El migrante lleva consigo una mochila repleta de sueños y metas por las que luchará contra toda corriente por alcanzar. El equipaje es pesado, el camino largo y los obstáculos engañosos, pero sabe que si se rinde el peso de la carga habrá sido en vano. La frontera se asoma a la distancia y entre lágrimas que se evaporan en el calor del desierto, la vista borrosa vuelve a dar otro vistazo a lo que se deja atrás. Ahí, no solo se quedan el desempleo, el hambre y la necesidad, sino también una infancia de juegos callejeros, el calor de mamá, la ternura de un hijo, el abrazo de una esposa y la camaradería de los amigos que lo despiden con la expectativa del futuro prometedor que le espera del otro lado de la frontera. No hay promesas, pero si la esperanza de volverse a encontrar algún día, aunque muchas veces ese día tan esperado nunca llega.

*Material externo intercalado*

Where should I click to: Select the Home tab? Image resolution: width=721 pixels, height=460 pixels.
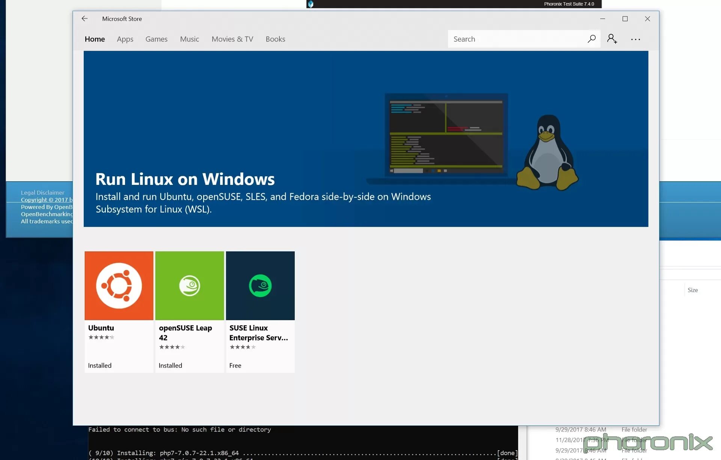pos(95,39)
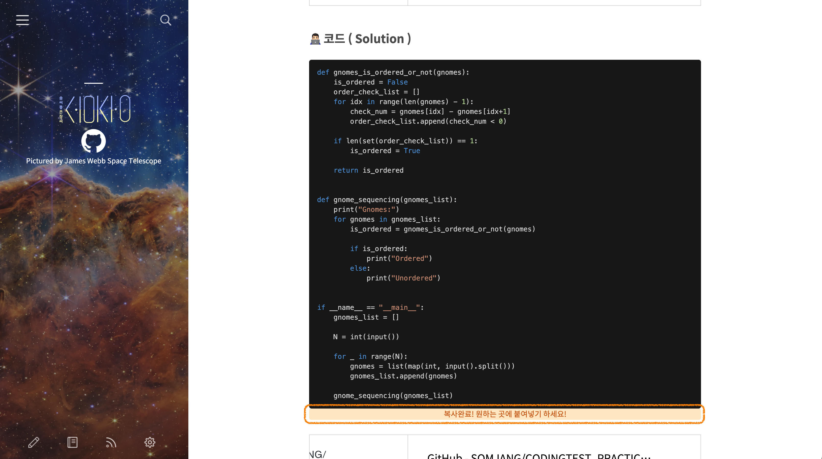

Hace poco fui testigo de la historia de una madre inmigrante que perdió a su hijo por causa de la pandemia. La última vez que lo sostuvo en sus brazos, él era apenas un niño. Quince años después la vida se le desvanece sobre la cama de un hospital, ante la impotencia de una madre que tiene que resignarse a despedirse por teléfono de su eterno niño que ahora ya es un hombre.
Esta es la historia de miles de migrantes en los Estados Unidos. No es una realidad aislada, sino una latente en la comunidad de inmigrantes. Debajo de la piel de un migrante se esconde el dolor de la separación de los que se ama y la ilusión del sueño americano que se encargara de cobrarles un alto precio por desempacar.
Yo soy Melody Dominguez y ésta es mi perspectiva.